Lo vi de reojo caminando por la vereda de enfrente rumbo al Mercado, seguramente iba a lo de su amigo y colega Sánchez. Su figura menuda y ágil a pesar de su avanzada edad, pasó a mi lado saludándome.
-¡Adiós!- le dije.
-¡A Dios no lo verás nunca! – me contestó risueño, y agregó, con la picardía que lo caracterizaba: -¡Siempre está escondido atrás de la puerta! – Y siguió caminando.
Me quedé mirándolo con admiración. Sí, yo admiraba a ese hombre: Don Luis.
Tenía más de noventa años, noventa y cinco, si no me equivoco, y gozaba de una salud y vitalidad envidiables. Hacía honor a su apellido, Vidal, porque rebosaba vida en todos sus actos.
¡Con la edad que tenía y todavía iba a pescar! Pero no a pescar al Pintado o al Paso Calleros. Él se iba por una semana al monte tupido, al Río Negro, en carpa hecha por sus propias y hacendosas manos, con su barra de amigos.
¡Cómo recuerdo sus manos! Eran unas manos enormes acostumbradas a trabajar desde niño, la mayor parte de su vida como talabartero; unas manos que despedían amor, porque cuando saludaba todos sentían realmente ese contacto sincero y absoluto a través del calor áspero que de ellas emanaba.

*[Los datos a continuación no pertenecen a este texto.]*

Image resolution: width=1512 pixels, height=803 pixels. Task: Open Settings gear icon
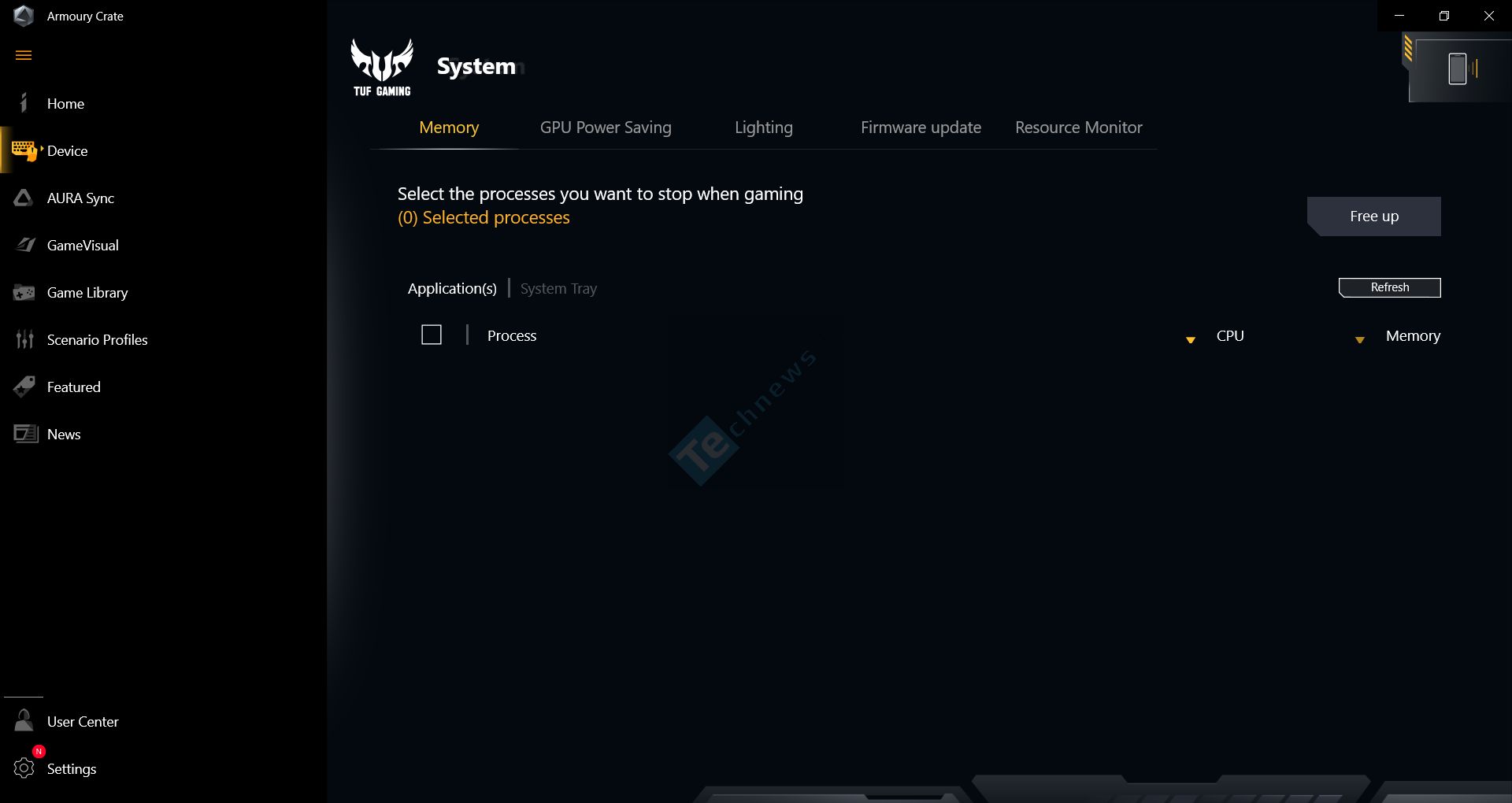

-¡Tomá, te regalo un bolso para los mandados! – oí que le decía a su vecina una mañana, cruzando la calle para alcanzarle el obsequio hecho por él mismo con restos de cueros.
Era así de sencillo, así de humano, así de noble “El Viejo Vidal”, como le decía todo el mundo, y él mismo.
Todas las tardecitas, se vestía “de punto en blanco” y enfilaba para el Club Democrático. Allí lo esperaba una mesa de truco, o una partida de casín.
Entre “quiero”, “retruco” y “canto flor”, se fumaba el único cigarrillo que se otorgaba a sí mismo en honor a su mesura. A veces pedía un whisky con vermouth, eso sí, uno solo.
Era de tener muchos amigos, de todas las edades.
Desde chica me gustaba ir a verlo trabajar a su taller. Hacía carpas, recados, cosía cierres de valijas, y hasta armaba cañas de pescar. Tenía una máquina de coser con la que efectuaba su magia en cualquier material, por más duro que fuera. En los estantes colgaban destornilladores, serruchos, pinzas, y muchas más herramientas de las que nunca pude aprender los nombres.
Siempre estaba trabajando, hasta los domingos, supongo que realmente lo disfrutaba.
Cuando se jubiló pasó de trabajar cobrando a trabajar sin cobrar, porque no quería que le pagaran.
Vivió ciento dos años y falleció el mismo día de su cumpleaños. Luego de festejar al mediodía con la familia y sus entrañables amigos, se acostó a sestear y ya no se levantó más.
Fue mi maestro, porque fue un ejemplo para mí, ejemplo de humildad, de trabajo, de desprendimiento, de ternura.
Agradezco a la Vida y a Vidal, por haber sido mi maestro, y mi abuelo.